# Pharm grade vs. ugl?



## kingblasted (Sep 7, 2015)

From my understanding most ugl gear is under dosed.  If one was to run a cycle would they take 200mg of watson test cyp instead of 250mg of ugl test cyp per injection?


----------



## Spongy (Sep 7, 2015)

Reputable sources are not under dosed.  250mg of Watson gives me the exact same bloods as 250mg of my source.  If your source is under dosed then move on, test is not that expensive and there is no reason to accept under dosed gear.


----------



## kingblasted (Sep 7, 2015)

thanks for clearing that up for me spongy


----------



## Milo (Sep 7, 2015)

A lot of YouTube celebs have been putting this out. Rich Piana being the primary culprit.


----------



## Beedeezy (Sep 7, 2015)

good UGL is NOT underdosed.


----------



## bvs (Sep 7, 2015)

====

-- Problem set --
A: Answer these from the pharm grade vs. UGL thread, one per line:
(i) What dose of Watson test cyp does kingblasted ask about taking instead of 250mg of UGL test cyp?
(ii) Who does Milo name as the primary culprit?
(iii) What does Spongy say is not that expensive?
B: Repeat the part of the pharm grade vs. UGL thread starting at "From my understanding" and ending at "under dosed gear.".
C: Pick up the pharm grade vs. UGL thread where it stops and continue it.
The rows that come next are separate material from the pharm grade vs. UGL thread.

-- Recorded data --
====

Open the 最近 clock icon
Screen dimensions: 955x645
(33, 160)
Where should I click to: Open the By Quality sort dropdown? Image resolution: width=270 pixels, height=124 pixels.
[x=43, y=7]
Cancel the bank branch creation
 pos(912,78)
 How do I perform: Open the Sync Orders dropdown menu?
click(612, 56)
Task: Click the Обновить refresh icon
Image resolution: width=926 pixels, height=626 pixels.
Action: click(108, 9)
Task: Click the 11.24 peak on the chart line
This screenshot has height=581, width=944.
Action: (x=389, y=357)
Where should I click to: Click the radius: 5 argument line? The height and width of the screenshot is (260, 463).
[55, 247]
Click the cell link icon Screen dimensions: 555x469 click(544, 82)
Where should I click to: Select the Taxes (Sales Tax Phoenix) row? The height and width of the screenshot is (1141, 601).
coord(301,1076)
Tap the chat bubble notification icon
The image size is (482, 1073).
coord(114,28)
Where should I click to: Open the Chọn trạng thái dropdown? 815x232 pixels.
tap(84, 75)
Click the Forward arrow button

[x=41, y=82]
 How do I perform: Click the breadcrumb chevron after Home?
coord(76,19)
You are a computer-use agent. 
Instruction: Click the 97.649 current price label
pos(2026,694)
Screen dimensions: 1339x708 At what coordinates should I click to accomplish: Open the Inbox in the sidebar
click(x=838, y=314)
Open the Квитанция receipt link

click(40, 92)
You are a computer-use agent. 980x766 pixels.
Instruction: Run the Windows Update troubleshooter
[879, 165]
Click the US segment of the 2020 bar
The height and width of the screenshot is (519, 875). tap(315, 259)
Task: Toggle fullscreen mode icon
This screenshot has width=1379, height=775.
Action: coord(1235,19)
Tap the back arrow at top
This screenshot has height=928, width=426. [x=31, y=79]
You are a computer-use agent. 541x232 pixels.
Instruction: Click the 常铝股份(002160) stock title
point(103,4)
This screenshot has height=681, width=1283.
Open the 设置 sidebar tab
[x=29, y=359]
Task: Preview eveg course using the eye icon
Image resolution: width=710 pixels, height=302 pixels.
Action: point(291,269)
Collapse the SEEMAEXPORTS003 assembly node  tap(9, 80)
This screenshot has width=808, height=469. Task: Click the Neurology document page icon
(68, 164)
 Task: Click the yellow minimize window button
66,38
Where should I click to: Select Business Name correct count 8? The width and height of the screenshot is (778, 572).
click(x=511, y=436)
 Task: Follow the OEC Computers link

====

-- Answer set --
A:
(i) 200mg
(ii) Rich Piana
(iii) Test

B:
From my understanding most ugl gear is under dosed.  If one was to run a cycle would they take 200mg of watson test cyp instead of 250mg of ugl test cyp per injection?


----------



## Spongy (Sep 7, 2015)

Reputable sources are not under dosed.  250mg of Watson gives me the exact same bloods as 250mg of my source.  If your source is under dosed then move on, test is not that expensive and there is no reason to accept under dosed gear.

C:
Yeah bro its not that hard to make it accurately dosed. I dont see why one would pay the extra for pharm grade if they can get good UGL. In some cases UGL can be better than pharma eg higher mg/ml, thinner and easier to inject. Also all the compounds that aren't produced pharma anymore or never were in the first place


----------



## GSgator (Sep 7, 2015)

A good source is going to put in what you see on the side of the  bottle if it says 250mg of test then that's what you will get. UG labs can brew blends and High MG unlike pharm grade it comes down to trust your source.


----------



## John Ziegler (Sep 7, 2015)

If you can get Watson then get Watson obviously.


----------



## snake (Sep 7, 2015)

Just me man but if you can't trust them to does it correctly, you kind of shouldn't be trusting the other steps. What I'm saying is under dosing may be the last of your problems.


----------



## SuperBane (Sep 7, 2015)

Milo said:


> A lot of YouTube celebs have been putting this out. Rich Piana being the primary culprit.



And we all know rich piana is an idiot with an agenda ....


----------



## Redrum1327 (Sep 7, 2015)

I <3 my source , my numbers always come back thru the roof , trust is the main thing in this game . if you don't trust your source find a new one bro


----------



## R1rider (Sep 7, 2015)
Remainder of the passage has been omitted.